La niña Sunta se aparta de la ventana cuando llega un guardia y se aleja con los ojos perdidos en el vuelo de una paloma que tiene el buche pintado en blanco y negro.

—He visto a Ojos Azules esta tarde en el cuartel

le ha dicho a su padre. O al menos eso es lo que Manuel recuerda muchos años después, la tarde en que acaban de enterrar a Hermenegildo en un cementerio lleno de hierbas y latas oxidadas de sardinas. A Hermenegildo le cortaron una pierna en la guerra y trabajó en el ayuntamiento hasta que se murió con sus muletas puestas. Lo enterraron en el cementerio civil, que es donde enterraban a los que no creían en Dios y a los que se suicidaban. Manuel también se murió antes de tiempo y no vio cómo enterraban a Damián entre hierbajos y latas de conservas porque se había envenenado queriendo con insecticida y salfumán. Entonces, mientras todos se morían en Los Yesares, la guerra se había acabado en toda España menos en el Cerro de los Curas, que es donde seguían luchando Ojos Azules y su cuadrilla contra la guardia civil

—He visto a Ojos Azules, padre, y Héctor también lo ha visto, está preso en el cuartel, donde encierra la guardia civil a los caballos.

Ahora Sunta corre calle del cuartel adelante, con su primo Héctor, siguiendo el vuelo de una paloma pintada como si fuera un indio en pie de guerra. Corre Sunta desde la mirada antigua y triste de Ojos Azules y el hombre regresa a la quietud y a la memoria lenta de un domingo de sangre allá en su pueblo, con su novia Margarita herida de un amor que le llegó a contratiempo, testigo último de la huida hacia los montes de un novio despechado como huían despechados los amantes tristes en las novelas de la radio.

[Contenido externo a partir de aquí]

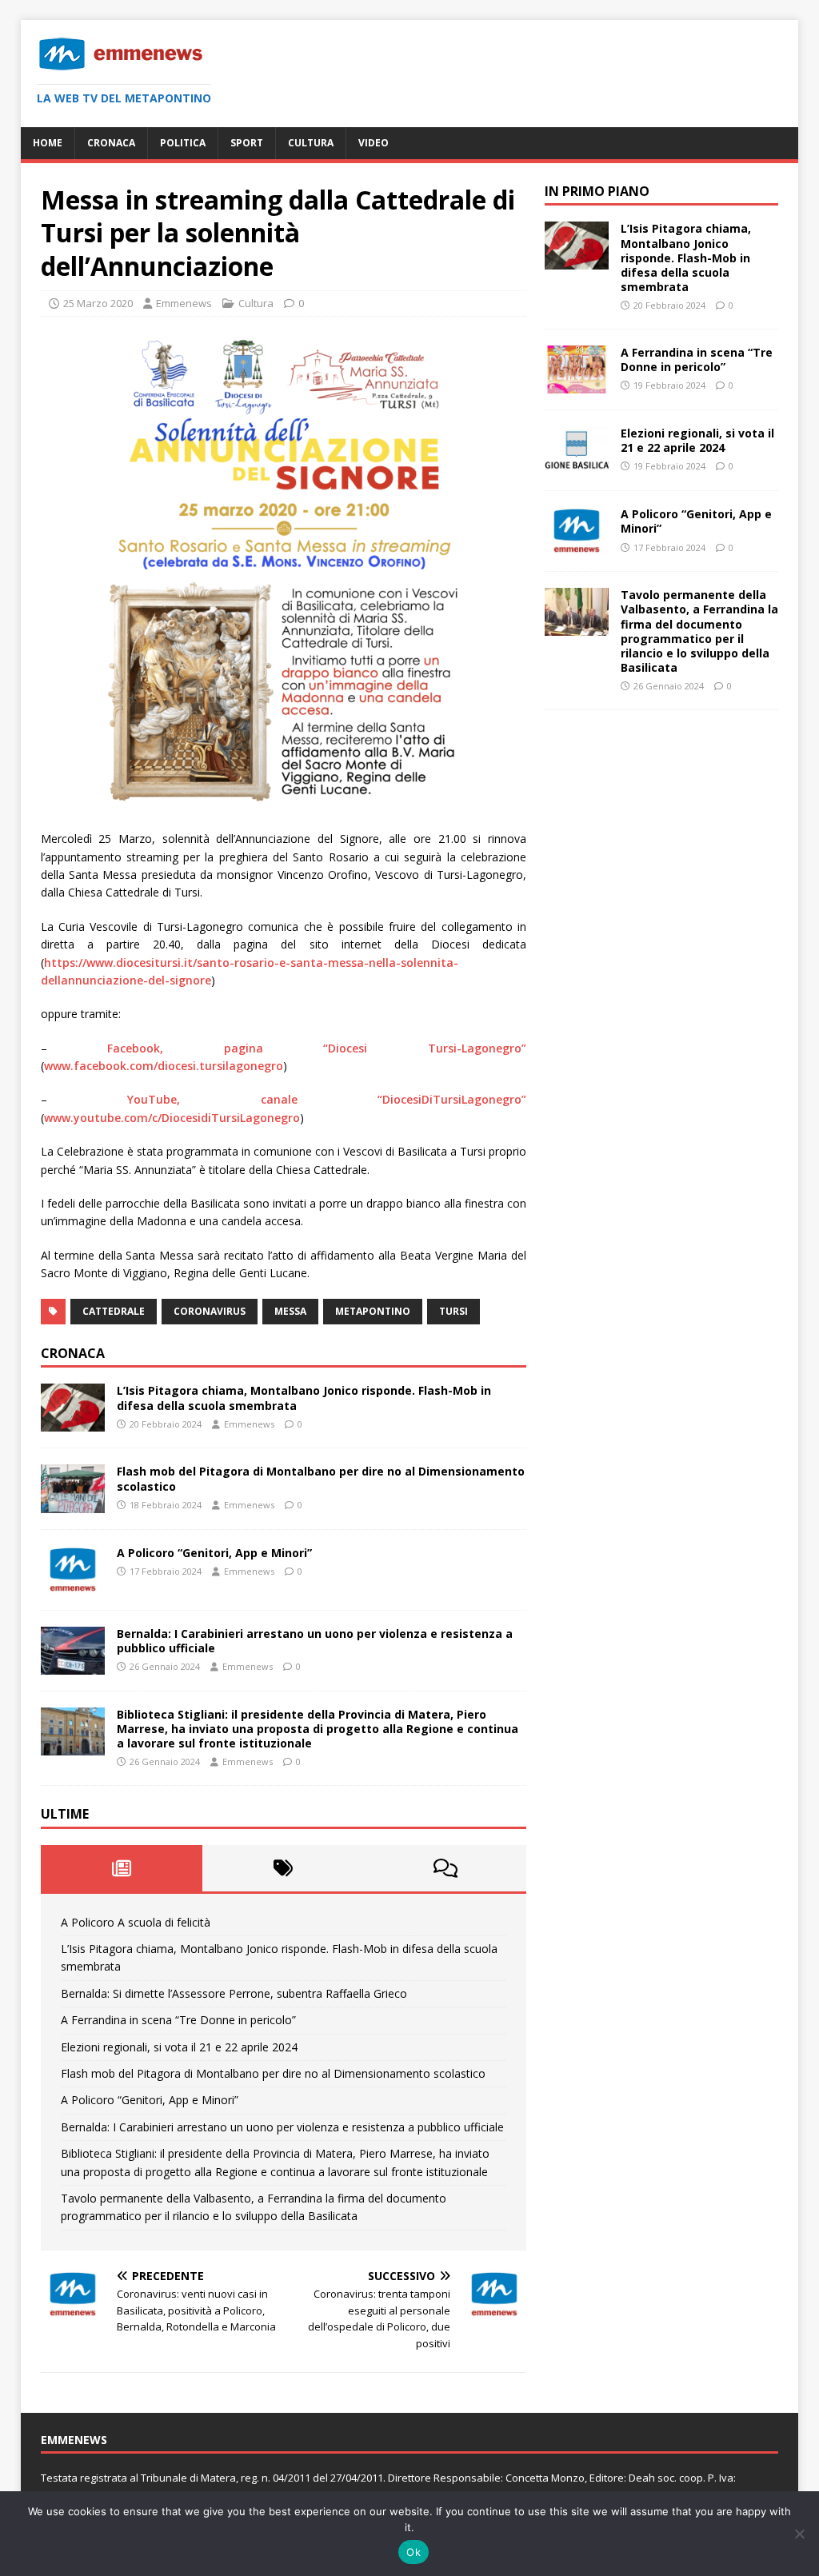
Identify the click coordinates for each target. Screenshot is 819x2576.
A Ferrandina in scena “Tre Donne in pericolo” (178, 2019)
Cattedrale (113, 1311)
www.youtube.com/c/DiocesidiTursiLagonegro (172, 1117)
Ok (413, 2552)
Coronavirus (210, 1311)
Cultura (311, 143)
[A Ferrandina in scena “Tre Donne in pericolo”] (577, 384)
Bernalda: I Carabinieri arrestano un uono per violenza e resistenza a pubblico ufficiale (315, 1640)
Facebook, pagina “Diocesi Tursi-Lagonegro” (316, 1048)
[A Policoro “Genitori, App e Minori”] (73, 1584)
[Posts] (121, 1868)
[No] (799, 2534)
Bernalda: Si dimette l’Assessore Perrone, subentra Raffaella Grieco (234, 1993)
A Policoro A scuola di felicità (135, 1922)
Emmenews (184, 303)
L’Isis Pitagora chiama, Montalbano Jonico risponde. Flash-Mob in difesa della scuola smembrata (304, 1397)
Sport (246, 143)
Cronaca (111, 143)
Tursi (453, 1311)
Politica (183, 143)
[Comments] (445, 1868)
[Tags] (283, 1868)
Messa (290, 1311)
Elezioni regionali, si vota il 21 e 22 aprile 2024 (179, 2047)
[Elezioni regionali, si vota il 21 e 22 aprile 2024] (577, 465)
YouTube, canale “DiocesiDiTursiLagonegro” (326, 1099)
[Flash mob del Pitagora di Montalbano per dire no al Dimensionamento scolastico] (73, 1503)
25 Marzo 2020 (98, 303)
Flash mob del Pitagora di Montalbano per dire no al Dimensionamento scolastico (321, 1478)
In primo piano (597, 191)
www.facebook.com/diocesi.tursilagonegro (163, 1065)
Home (47, 143)
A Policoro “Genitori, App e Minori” (214, 1552)
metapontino (372, 1311)
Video (373, 143)
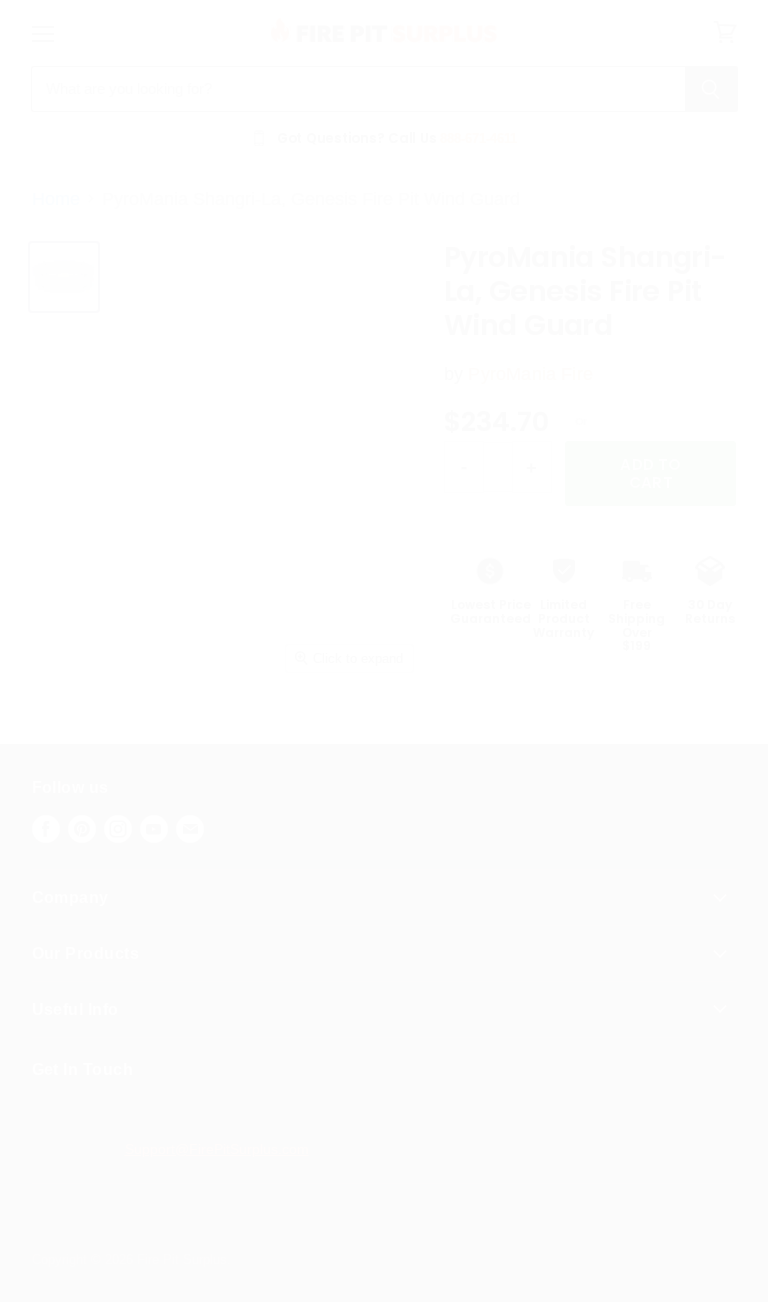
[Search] (711, 89)
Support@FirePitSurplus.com (217, 1149)
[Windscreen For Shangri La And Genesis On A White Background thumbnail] (64, 277)
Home (56, 199)
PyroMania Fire (530, 374)
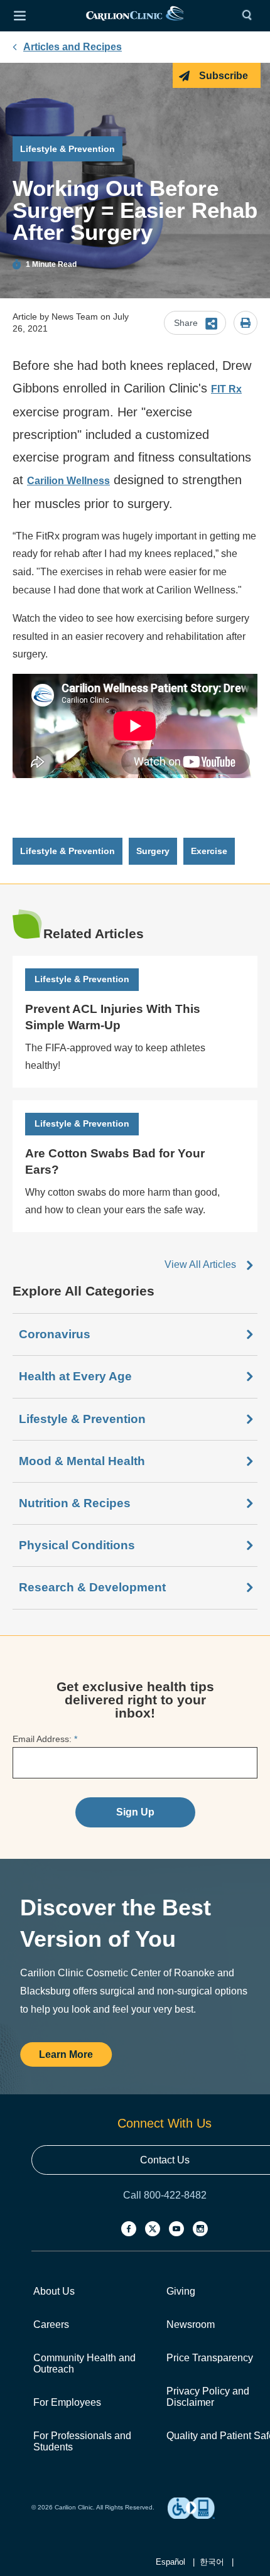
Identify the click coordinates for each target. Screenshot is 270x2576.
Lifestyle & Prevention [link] (67, 851)
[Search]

El mar está lejos de las montañas, del Cerro de los Curas, de Los Yesares, de la mirada oscura de Ojos Azules que ha sufrido traición y está encerrado en la cárcel donde guardan los civiles sus caballos. Le ha dicho Bustamante que mañana lo van a llevar a Valencia pero él no se lo cree y seguro que lo fusilan en cuanto pasen el cementerio

—Por mí lo dejaba en el sitio, hijo de puta, pero quieren hacerle un espectáculo en la capital porque es usted un hijo de puta importante y famoso, pero yo le dejaba en el sitio aquí mismo, sin pamplinas ni hostias.

Ahora mira por última vez al otro lado de los barrotes. Y se queda dormido. Y se pone a pensar en la muerte que le espera a la salida del pueblo mañana mismo, cuando vengan en su busca los soldados. A Bernabé el de la Almeza lo mataron en la emboscada y Sebas y los otros habrán enterrado su cadáver en el Cerro de los Curas, al pie de una sabina casi tan antigua como la de la Canaleja. Mejor allí que en su pueblo, porque en su pueblo le hubieran enterrado entre latas de conserva y cagadas de perro. Bernabé lo miró cuando se estaba muriendo y le contó con los ojos que ya estaba viendo cómo era la muerte en las montañas, lejos del mar, lejos de todo. Menos del miedo.